[Records for locating described items]
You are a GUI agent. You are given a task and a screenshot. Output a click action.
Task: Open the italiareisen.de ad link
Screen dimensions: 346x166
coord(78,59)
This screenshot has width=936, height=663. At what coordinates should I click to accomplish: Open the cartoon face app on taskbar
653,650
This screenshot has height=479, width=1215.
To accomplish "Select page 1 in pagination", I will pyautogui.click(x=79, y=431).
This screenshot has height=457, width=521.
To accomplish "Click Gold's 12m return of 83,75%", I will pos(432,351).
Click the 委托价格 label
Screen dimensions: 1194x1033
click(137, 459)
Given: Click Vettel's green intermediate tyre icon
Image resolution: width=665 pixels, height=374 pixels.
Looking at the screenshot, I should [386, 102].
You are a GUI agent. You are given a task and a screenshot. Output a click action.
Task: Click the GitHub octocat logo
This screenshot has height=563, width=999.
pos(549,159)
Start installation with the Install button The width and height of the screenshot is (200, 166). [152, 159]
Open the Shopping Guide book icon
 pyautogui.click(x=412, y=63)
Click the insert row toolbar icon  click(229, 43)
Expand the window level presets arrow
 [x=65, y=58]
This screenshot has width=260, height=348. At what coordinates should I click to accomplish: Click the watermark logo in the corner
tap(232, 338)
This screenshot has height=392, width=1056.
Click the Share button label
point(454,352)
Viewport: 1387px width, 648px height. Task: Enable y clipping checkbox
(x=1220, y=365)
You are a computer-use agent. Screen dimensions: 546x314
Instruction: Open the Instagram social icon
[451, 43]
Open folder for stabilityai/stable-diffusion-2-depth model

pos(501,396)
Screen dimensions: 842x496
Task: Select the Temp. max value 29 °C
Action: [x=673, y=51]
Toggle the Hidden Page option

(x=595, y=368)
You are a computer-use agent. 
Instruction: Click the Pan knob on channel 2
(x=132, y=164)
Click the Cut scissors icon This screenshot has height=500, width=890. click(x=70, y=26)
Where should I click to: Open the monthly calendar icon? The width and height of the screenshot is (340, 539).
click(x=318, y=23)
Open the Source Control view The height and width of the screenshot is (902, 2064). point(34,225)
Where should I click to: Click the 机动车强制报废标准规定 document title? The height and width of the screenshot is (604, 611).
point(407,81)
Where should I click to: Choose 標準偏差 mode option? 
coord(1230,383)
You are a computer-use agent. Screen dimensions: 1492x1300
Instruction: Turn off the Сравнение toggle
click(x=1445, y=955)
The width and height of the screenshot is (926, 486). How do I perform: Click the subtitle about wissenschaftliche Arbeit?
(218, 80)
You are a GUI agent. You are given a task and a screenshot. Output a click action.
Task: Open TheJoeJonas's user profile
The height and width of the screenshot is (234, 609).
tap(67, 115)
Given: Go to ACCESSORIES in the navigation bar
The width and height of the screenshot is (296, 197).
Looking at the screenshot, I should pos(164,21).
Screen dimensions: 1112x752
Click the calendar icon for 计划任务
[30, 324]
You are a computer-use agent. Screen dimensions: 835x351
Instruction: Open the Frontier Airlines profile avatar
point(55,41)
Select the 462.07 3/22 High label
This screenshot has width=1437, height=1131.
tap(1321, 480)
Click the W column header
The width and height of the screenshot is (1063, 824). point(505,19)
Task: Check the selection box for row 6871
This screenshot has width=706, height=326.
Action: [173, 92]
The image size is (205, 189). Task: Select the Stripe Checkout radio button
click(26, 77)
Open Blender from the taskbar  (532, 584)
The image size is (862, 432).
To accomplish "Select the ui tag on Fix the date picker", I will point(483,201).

**Brief**
Recast the entries from the line with "This screenshot has height=479, width=1215." up to and including the line with "pos(549,159)" as a two-column CSV headed entry_text and answer. Give one row per entry, with each value in a single quoted field and line breaks replaced by spaces.

**Right answer**
entry_text,answer
"This screenshot has height=479, width=1215. To accomplish ""Select page 1 in pagination"",","I will pyautogui.click(x=79, y=431)."
"This screenshot has height=457, width=521. To accomplish ""Click Gold's 12m return of 83,75%"",","I will pos(432,351)."
"Click the 委托价格 label Screen dimensions: 1194x1033","click(137, 459)"
"Given: Click Vettel's green intermediate tyre icon Image resolution: width=665 pixels, height=374 pixels.","Looking at the screenshot, I should [386, 102]."
"You are a GUI agent. You are given a task and a screenshot. Output a click action. Task: Click the GitHub octocat logo This screenshot has height=563, width=999.","pos(549,159)"